Originally published in SLAM 158
There once was a teenager. He had the height of a young giant, so he played basketball, but he was awkward and gangly. Sure, he could dunk some and block a few shots, but his movements were clumsy and he didn’t have a feel for the game. Despite those Joker-sized question marks, a local DI coach saw enough upside to offer the Queens-born, DMV-bred teenager a scholarship.
“I saw three things in him,” Craig Esherick, Georgetown’s head coach from 1999 to 2004, says. “He was very tall, he had really good hands and his parents did a really good job of instilling the attitude in him that, ‘I can always learn something and I can always get better.’ Those things were a big start right off the bat.”
Most others—“some who will not admit it now,” Esherick, now a professor at George Mason, chuckles—questioned the coach’s assessment. Patrick Ewing Jr, the tall teen’s AAU-adversary-turned-Georgetown-teammate counts himself among those who doubted.
“I remember seeing him at an AAU game when he was 15,” says Ewing Jr, currently a member of the D-League’s Iowa Energy. “It was right after he committed to Georgetown and everyone thought I was going to Georgetown, so they were like, ‘He’s going to be your teammate.’ I was like, Who? That big, tall, kid there? Then, the first play of the game when we played him, I dunked on him.
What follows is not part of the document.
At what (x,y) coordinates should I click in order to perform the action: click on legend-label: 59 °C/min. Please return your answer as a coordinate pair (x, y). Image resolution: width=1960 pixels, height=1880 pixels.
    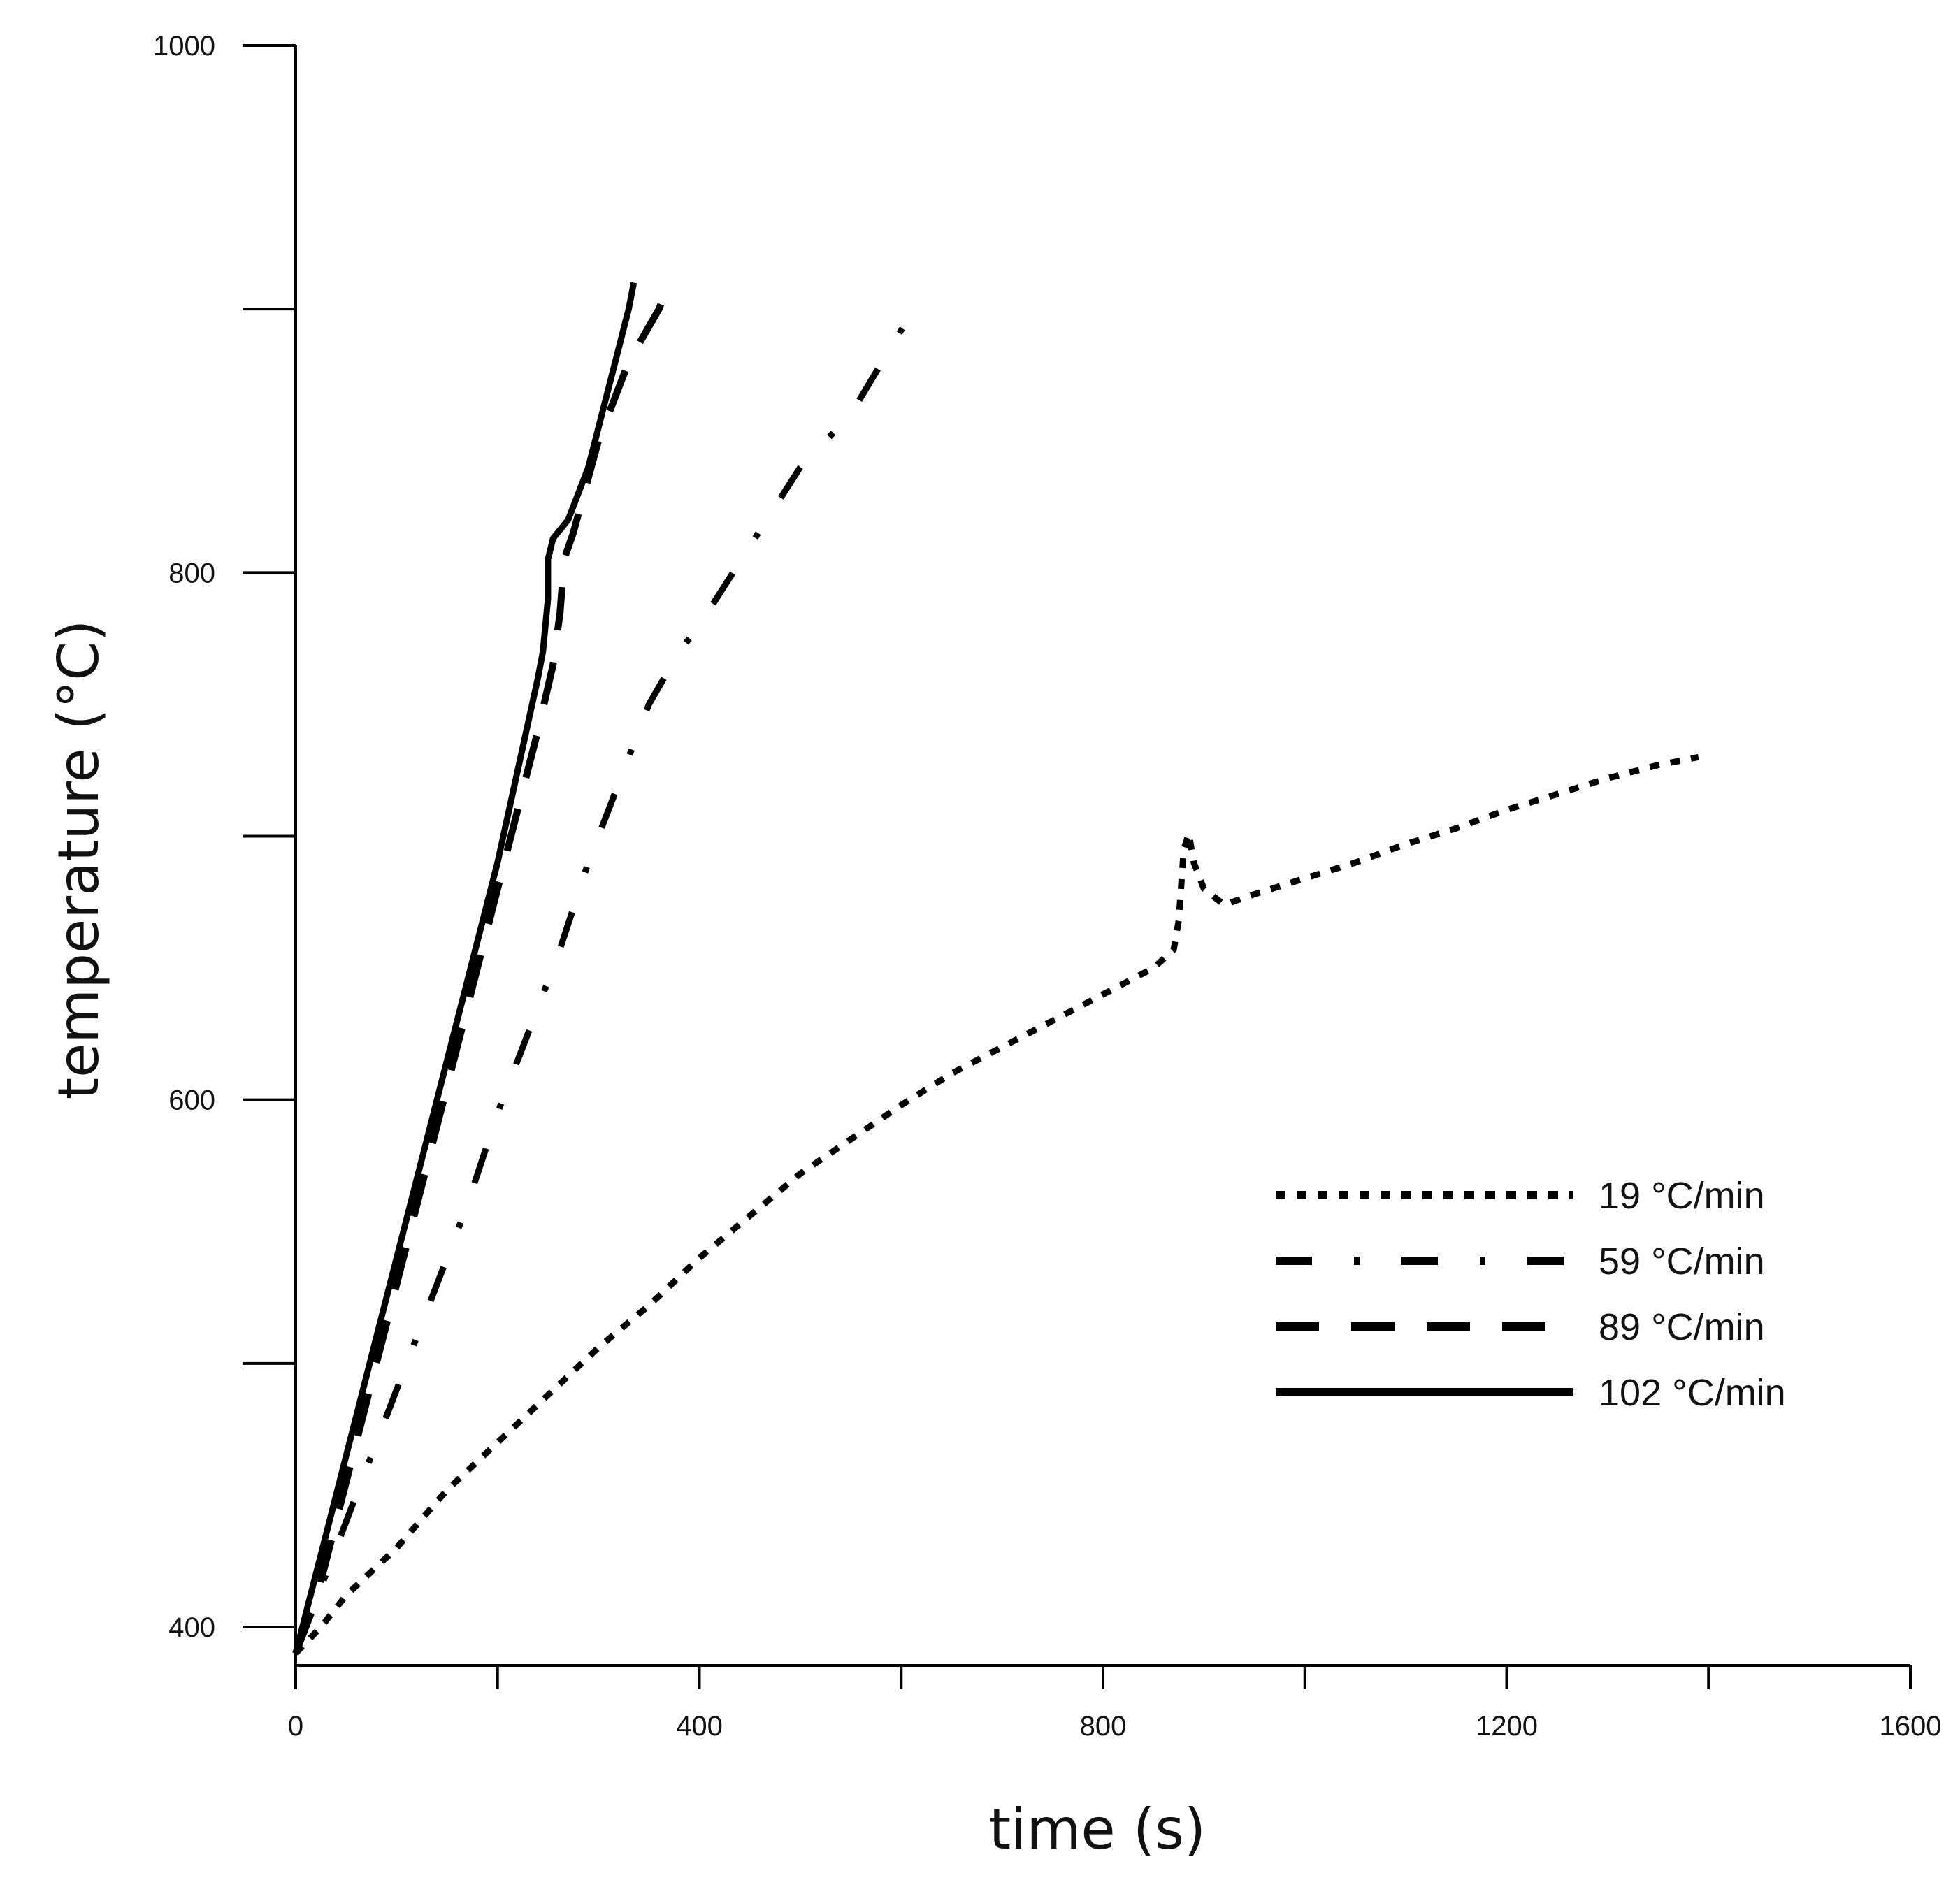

I was like, Man, this kid’s not going to Georgetown—he’s horrible.”
Ten or so years after that dunk, after scouting reports and recruiting services scoffed at him, the man—now 25—is an All-Star center in the NBA.
Hibbert’s coming of age began in the latter stages of his high school career. It’s difficult to say what the exact impetus for his improvement was, but it happened. “Everybody always says they want to be in the NBA,” Hibbert says of his ferocious appetite for improvement that was born in prep school. “I said, I want to be in the NBA, and I want to be a great player in it. I want to leave a legacy.”
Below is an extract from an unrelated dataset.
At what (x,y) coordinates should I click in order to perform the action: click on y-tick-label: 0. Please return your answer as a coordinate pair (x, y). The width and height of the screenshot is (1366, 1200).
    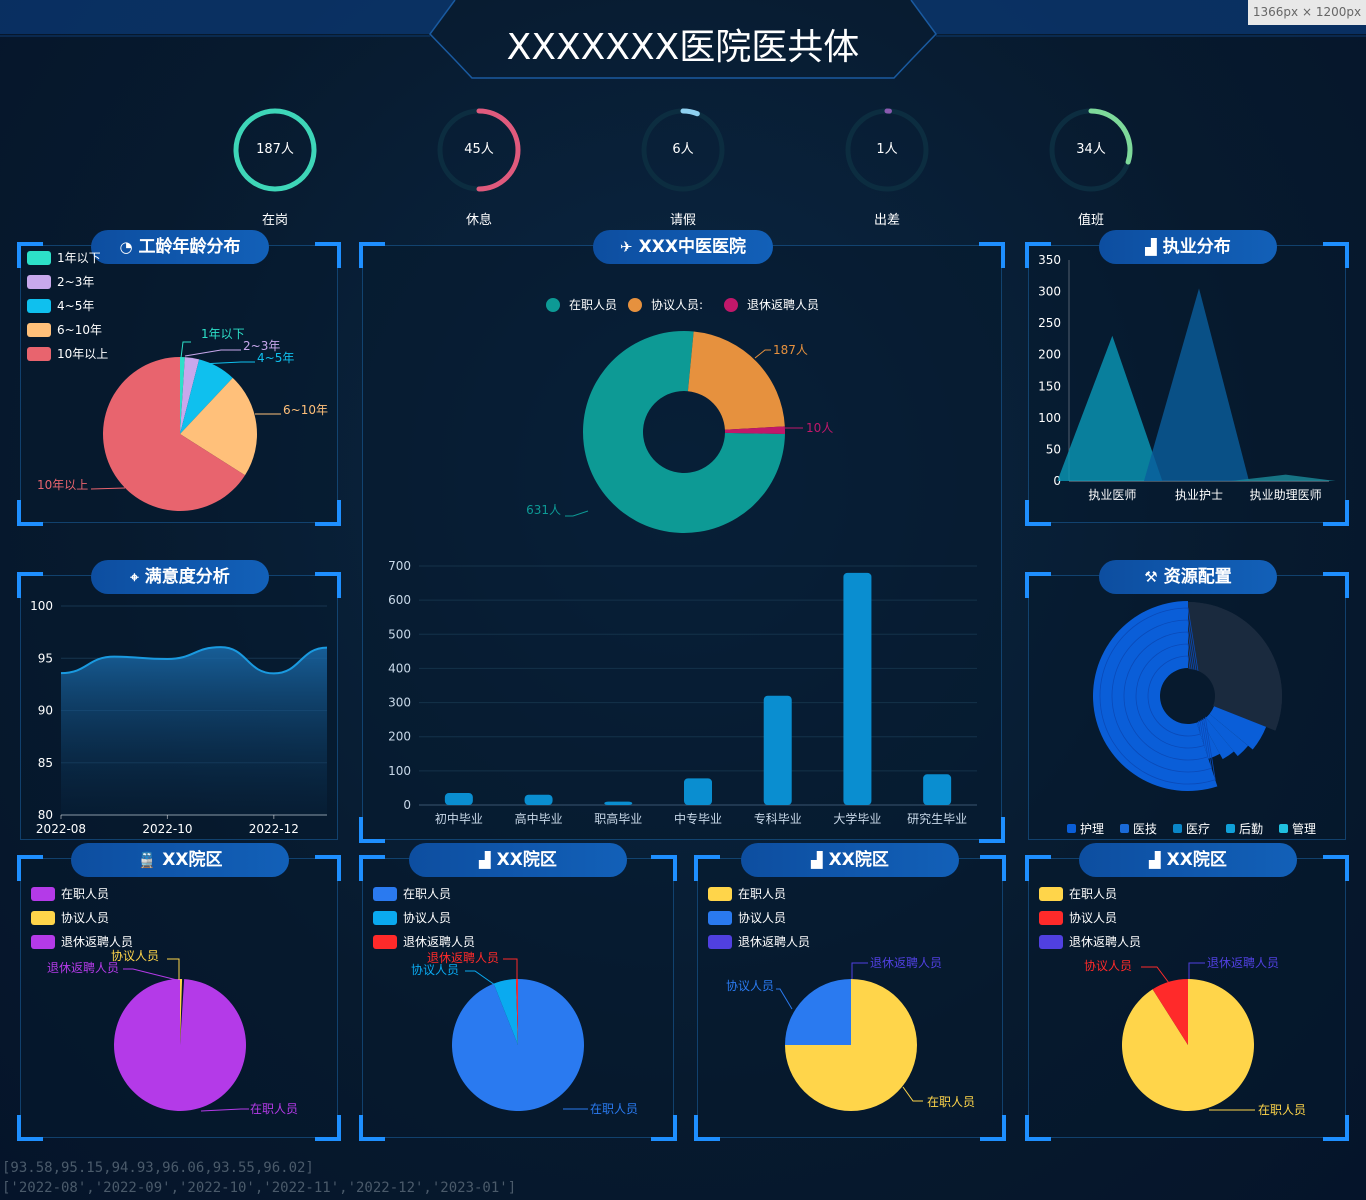
    Looking at the image, I should click on (1057, 481).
Even with all of his preparation, the 7-2 center suffered growing pains during his freshman year (’04-05) at GTown. He started 17 of 32 games, but he struggled to stay on the court because of foul trouble and averaged only 5.1 points and 3.5 rebounds per game. Two good games to start his sophomore season—20 points and 7 boards, and 23 and 6—convinced Hibbert that the NBA was in his future.
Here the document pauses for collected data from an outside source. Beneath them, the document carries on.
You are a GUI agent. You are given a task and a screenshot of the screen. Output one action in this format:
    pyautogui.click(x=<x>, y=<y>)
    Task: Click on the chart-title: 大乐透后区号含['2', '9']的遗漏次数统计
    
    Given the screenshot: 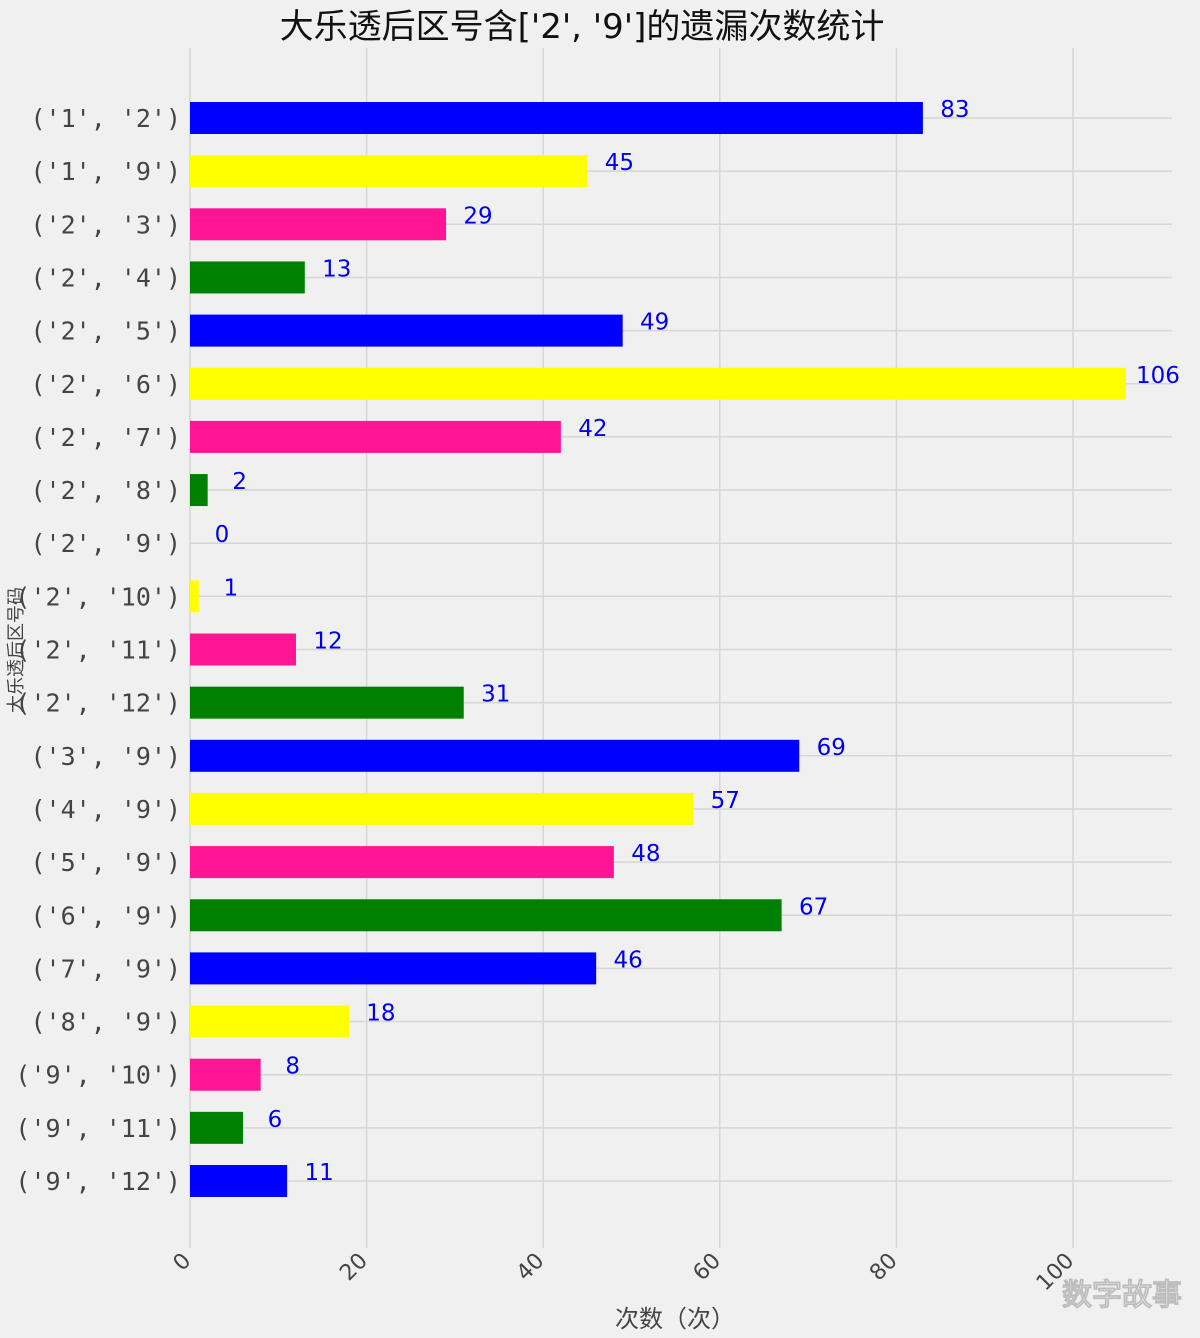 What is the action you would take?
    pyautogui.click(x=582, y=27)
    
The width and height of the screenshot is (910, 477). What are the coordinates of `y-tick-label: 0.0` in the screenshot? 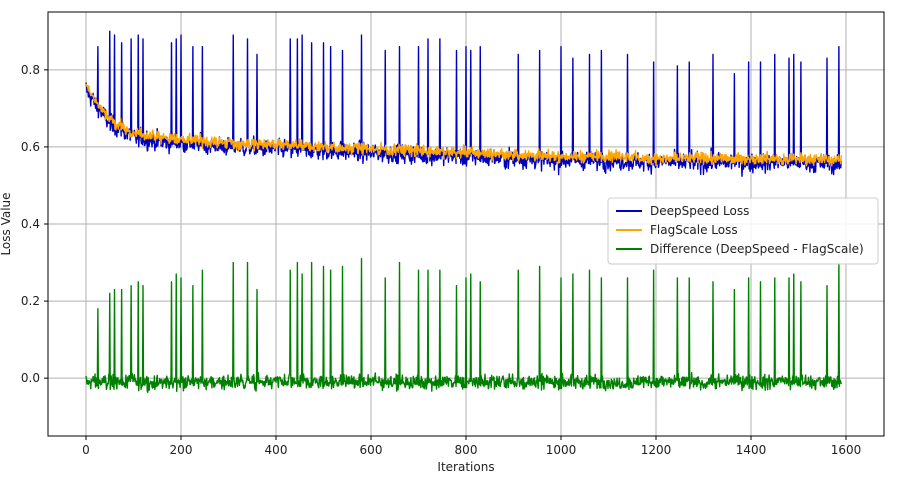 It's located at (30, 378).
It wasn’t until his junior season, though, that he convinced everyone else of that. That’s when, according to Ewing Jr, Hibbert “took it upon himself to destroy every center he played against.” That included Pitt’s Aaron Gray (whom he outscored 18-3 in the Big East Tournament) and Ohio State’s Greg Oden (whom he scored 19 points on in the Final Four).
Playing with confidence and a bloated bag full of skills—an underrated shooting touch; an ability to finish with either hand; keen ability to locate cutters in Coach Thompson III’s Princeton offense—Hibbert was ready for the NBA, and scouts agreed. The Jamaican-American wanted to stay for another year and graduate, though, and so he did.
That June, in ’08, after a good but not great senior season, after he saw his name slide down mock Draft boards because, “I’m not a sexy player,” Hibbert was taken by the Toronto Raptors with the 17th overall pick and immediately traded to the Indiana Pacers.
“I don’t know when he got drafted if anybody expected him to be an All-Star,” says long-time Pacers color analyst and former NBA player, Quinn Buckner. “They hoped he’d be a good, solid player—that’s what you hope when you get guys in that [range]. But success is always self-determined.” And Roy was determined to be a success.
The first few seasons of Hibbert’s stay in the League have mirrored his time as a Hoya. He struggled in his first season as a Pacer and stayed in Indiana that summer to refine his body and game. He played significantly better in his second season and stayed in Indiana again, this time with a focus on losing weight. He was even better in Year Three, and, due to the lockout, spent the summer working out his game in New York, in DC with the Hoyas and for another chunk of time with Tim Duncan.
All of that work—the word buzzes around Hibbert’s name like an aggressive hornet—has really paid dividends this season, where the Pacers have announced themselves as a legit threat in the East and Roy Hibbert has blossomed into an All-Star Sunday player. Now that he’s reached that status, quieting the bulletin-board material, it’s that pride that is going to keep propelling Roy forward.
“I don’t want to just be satisfied with what I’ve done up to this point,” says Hibbert, a cerebral and quirky guy who also enjoys acting and has a growing IMDB résumé. “I want to be mentioned as one of those great centers that Georgetown made. Those guys—Dikembe [Mutombo], Patrick and Alonzo [Mourning]—they were great in college and they were great in the League. That’s what makes them the Mount Rushmore of big men, and I want to be in that lineage.”